- [TASK ITEM]: Would you retype every entry that follows without altering a word?

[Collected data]
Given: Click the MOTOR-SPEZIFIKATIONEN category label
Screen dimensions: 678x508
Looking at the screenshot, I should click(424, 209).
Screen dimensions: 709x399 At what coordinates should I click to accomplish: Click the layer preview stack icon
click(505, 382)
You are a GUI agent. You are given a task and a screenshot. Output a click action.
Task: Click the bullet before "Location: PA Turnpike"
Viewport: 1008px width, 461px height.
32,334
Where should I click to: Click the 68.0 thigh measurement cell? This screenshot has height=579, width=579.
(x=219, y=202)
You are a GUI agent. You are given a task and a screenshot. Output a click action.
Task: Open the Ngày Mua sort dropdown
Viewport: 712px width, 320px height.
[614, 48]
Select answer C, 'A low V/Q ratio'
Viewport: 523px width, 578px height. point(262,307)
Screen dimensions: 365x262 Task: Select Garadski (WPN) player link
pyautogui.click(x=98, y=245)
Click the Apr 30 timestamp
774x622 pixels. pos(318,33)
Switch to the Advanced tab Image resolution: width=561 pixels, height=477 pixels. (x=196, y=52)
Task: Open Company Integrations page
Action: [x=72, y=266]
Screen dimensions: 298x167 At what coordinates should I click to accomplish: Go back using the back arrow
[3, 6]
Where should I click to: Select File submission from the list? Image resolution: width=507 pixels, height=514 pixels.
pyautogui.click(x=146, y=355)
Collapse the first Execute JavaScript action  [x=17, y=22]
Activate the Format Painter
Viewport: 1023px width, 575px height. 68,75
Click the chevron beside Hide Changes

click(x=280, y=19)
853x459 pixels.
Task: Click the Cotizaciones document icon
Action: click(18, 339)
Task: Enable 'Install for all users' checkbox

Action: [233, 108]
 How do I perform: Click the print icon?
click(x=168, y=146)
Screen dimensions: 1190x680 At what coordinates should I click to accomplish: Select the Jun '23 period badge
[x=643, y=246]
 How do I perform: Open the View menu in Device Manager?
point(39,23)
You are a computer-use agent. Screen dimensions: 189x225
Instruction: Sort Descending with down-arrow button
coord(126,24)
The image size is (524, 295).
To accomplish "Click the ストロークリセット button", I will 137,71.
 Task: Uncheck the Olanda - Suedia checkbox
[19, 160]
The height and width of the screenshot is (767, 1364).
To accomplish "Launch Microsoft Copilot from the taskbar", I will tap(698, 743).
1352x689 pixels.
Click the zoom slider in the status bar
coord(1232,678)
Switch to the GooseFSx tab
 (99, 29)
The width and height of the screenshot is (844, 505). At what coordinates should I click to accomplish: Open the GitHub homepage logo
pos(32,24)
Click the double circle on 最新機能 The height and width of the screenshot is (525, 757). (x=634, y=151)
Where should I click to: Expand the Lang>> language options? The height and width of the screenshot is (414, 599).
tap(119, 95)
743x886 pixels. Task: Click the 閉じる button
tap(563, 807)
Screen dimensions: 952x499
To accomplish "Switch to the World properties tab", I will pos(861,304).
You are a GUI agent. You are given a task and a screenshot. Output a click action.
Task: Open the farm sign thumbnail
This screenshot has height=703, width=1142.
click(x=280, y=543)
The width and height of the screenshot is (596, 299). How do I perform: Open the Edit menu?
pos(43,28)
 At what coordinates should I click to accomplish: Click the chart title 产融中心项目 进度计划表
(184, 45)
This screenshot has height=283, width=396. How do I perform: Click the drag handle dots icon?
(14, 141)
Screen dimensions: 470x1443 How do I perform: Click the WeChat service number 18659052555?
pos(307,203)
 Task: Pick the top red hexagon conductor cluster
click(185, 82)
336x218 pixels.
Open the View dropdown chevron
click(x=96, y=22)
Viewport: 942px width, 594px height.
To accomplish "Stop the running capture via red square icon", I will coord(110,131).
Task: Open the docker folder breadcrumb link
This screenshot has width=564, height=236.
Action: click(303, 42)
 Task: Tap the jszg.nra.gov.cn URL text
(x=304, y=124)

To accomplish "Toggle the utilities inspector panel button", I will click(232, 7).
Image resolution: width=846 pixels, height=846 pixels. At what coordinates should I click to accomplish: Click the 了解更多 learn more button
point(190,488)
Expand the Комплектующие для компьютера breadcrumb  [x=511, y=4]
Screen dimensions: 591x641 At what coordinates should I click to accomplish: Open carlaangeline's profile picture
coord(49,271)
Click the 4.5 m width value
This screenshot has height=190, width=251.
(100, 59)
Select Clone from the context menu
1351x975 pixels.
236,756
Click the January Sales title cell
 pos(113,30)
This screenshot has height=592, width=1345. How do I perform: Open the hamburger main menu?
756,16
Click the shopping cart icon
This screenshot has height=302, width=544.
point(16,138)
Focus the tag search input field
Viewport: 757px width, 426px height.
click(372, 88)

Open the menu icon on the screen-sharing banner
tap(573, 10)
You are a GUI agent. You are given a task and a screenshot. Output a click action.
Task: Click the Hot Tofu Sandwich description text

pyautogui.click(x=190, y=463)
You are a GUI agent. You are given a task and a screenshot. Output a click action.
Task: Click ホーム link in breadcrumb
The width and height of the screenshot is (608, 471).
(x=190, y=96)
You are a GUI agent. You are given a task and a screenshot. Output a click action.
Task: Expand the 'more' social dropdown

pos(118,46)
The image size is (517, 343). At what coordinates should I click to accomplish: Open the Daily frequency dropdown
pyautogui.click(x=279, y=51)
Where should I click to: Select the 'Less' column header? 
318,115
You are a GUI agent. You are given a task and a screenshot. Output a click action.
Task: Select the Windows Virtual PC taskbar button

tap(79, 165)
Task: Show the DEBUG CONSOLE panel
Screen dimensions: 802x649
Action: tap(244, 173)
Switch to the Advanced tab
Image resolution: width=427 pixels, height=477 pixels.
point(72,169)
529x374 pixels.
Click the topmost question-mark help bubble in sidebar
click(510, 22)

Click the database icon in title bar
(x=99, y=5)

- [SOLVED EXERCISE]:
Given: Click the MOTOR-SPEZIFIKATIONEN category label
Screen dimensions: 678x508
Looking at the screenshot, I should click(424, 209).
Screen dimensions: 709x399 At what coordinates should I click to accomplish: Click the layer preview stack icon
click(505, 382)
You are a GUI agent. You are given a task and a screenshot. Output a click action.
Task: Click the bullet before "Location: PA Turnpike"
Viewport: 1008px width, 461px height.
32,334
Where should I click to: Click the 68.0 thigh measurement cell? This screenshot has height=579, width=579.
(x=219, y=202)
You are a GUI agent. You are given a task and a screenshot. Output a click action.
Task: Open the Ngày Mua sort dropdown
Viewport: 712px width, 320px height.
[614, 48]
Select answer C, 'A low V/Q ratio'
Viewport: 523px width, 578px height. point(262,307)
Screen dimensions: 365x262 Task: Select Garadski (WPN) player link
pyautogui.click(x=98, y=245)
Click the Apr 30 timestamp
774x622 pixels. pos(318,33)
Switch to the Advanced tab Image resolution: width=561 pixels, height=477 pixels. (x=196, y=52)
Task: Open Company Integrations page
Action: [x=72, y=266]
Screen dimensions: 298x167 At what coordinates should I click to accomplish: Go back using the back arrow
[3, 6]
Where should I click to: Select File submission from the list? Image resolution: width=507 pixels, height=514 pixels.
pyautogui.click(x=146, y=355)
Collapse the first Execute JavaScript action  [x=17, y=22]
Activate the Format Painter
Viewport: 1023px width, 575px height. 68,75
Click the chevron beside Hide Changes

click(x=280, y=19)
853x459 pixels.
Task: Click the Cotizaciones document icon
Action: click(18, 339)
Task: Enable 'Install for all users' checkbox

Action: [233, 108]
 How do I perform: Click the print icon?
click(x=168, y=146)
Screen dimensions: 1190x680 At what coordinates should I click to accomplish: Select the Jun '23 period badge
[x=643, y=246]
 How do I perform: Open the View menu in Device Manager?
point(39,23)
You are a computer-use agent. Screen dimensions: 189x225
Instruction: Sort Descending with down-arrow button
coord(126,24)
The image size is (524, 295).
To accomplish "Click the ストロークリセット button", I will 137,71.
 Task: Uncheck the Olanda - Suedia checkbox
[19, 160]
The height and width of the screenshot is (767, 1364).
To accomplish "Launch Microsoft Copilot from the taskbar", I will tap(698, 743).
1352x689 pixels.
Click the zoom slider in the status bar
coord(1232,678)
Switch to the GooseFSx tab
 (99, 29)
The width and height of the screenshot is (844, 505). At what coordinates should I click to accomplish: Open the GitHub homepage logo
pos(32,24)
Click the double circle on 最新機能 The height and width of the screenshot is (525, 757). (x=634, y=151)
Where should I click to: Expand the Lang>> language options? The height and width of the screenshot is (414, 599).
tap(119, 95)
743x886 pixels. Task: Click the 閉じる button
tap(563, 807)
Screen dimensions: 952x499
To accomplish "Switch to the World properties tab", I will pos(861,304).
You are a GUI agent. You are given a task and a screenshot. Output a click action.
Task: Open the farm sign thumbnail
This screenshot has height=703, width=1142.
click(x=280, y=543)
The width and height of the screenshot is (596, 299). How do I perform: Open the Edit menu?
pos(43,28)
 At what coordinates should I click to accomplish: Click the chart title 产融中心项目 进度计划表
(184, 45)
This screenshot has height=283, width=396. How do I perform: Click the drag handle dots icon?
(14, 141)
Screen dimensions: 470x1443 How do I perform: Click the WeChat service number 18659052555?
pos(307,203)
 Task: Pick the top red hexagon conductor cluster
click(185, 82)
336x218 pixels.
Open the View dropdown chevron
click(x=96, y=22)
Viewport: 942px width, 594px height.
To accomplish "Stop the running capture via red square icon", I will coord(110,131).
Task: Open the docker folder breadcrumb link
This screenshot has width=564, height=236.
Action: click(303, 42)
 Task: Tap the jszg.nra.gov.cn URL text
(x=304, y=124)

To accomplish "Toggle the utilities inspector panel button", I will click(232, 7).
Image resolution: width=846 pixels, height=846 pixels. At what coordinates should I click to accomplish: Click the 了解更多 learn more button
point(190,488)
Expand the Комплектующие для компьютера breadcrumb  [x=511, y=4]
Screen dimensions: 591x641 At what coordinates should I click to accomplish: Open carlaangeline's profile picture
coord(49,271)
Click the 4.5 m width value
This screenshot has height=190, width=251.
(100, 59)
Select Clone from the context menu
1351x975 pixels.
236,756
Click the January Sales title cell
 pos(113,30)
This screenshot has height=592, width=1345. How do I perform: Open the hamburger main menu?
756,16
Click the shopping cart icon
This screenshot has height=302, width=544.
point(16,138)
Focus the tag search input field
Viewport: 757px width, 426px height.
click(372, 88)

Open the menu icon on the screen-sharing banner
tap(573, 10)
You are a GUI agent. You are given a task and a screenshot. Output a click action.
Task: Click the Hot Tofu Sandwich description text

pyautogui.click(x=190, y=463)
You are a GUI agent. You are given a task and a screenshot. Output a click action.
Task: Click ホーム link in breadcrumb
The width and height of the screenshot is (608, 471).
(x=190, y=96)
You are a GUI agent. You are given a task and a screenshot. Output a click action.
Task: Expand the 'more' social dropdown

pos(118,46)
The image size is (517, 343). At what coordinates should I click to accomplish: Open the Daily frequency dropdown
pyautogui.click(x=279, y=51)
Where should I click to: Select the 'Less' column header? 
318,115
You are a GUI agent. You are given a task and a screenshot. Output a click action.
Task: Select the Windows Virtual PC taskbar button

tap(79, 165)
Task: Show the DEBUG CONSOLE panel
Screen dimensions: 802x649
Action: tap(244, 173)
Switch to the Advanced tab
Image resolution: width=427 pixels, height=477 pixels.
point(72,169)
529x374 pixels.
Click the topmost question-mark help bubble in sidebar
click(510, 22)

Click the database icon in title bar
(x=99, y=5)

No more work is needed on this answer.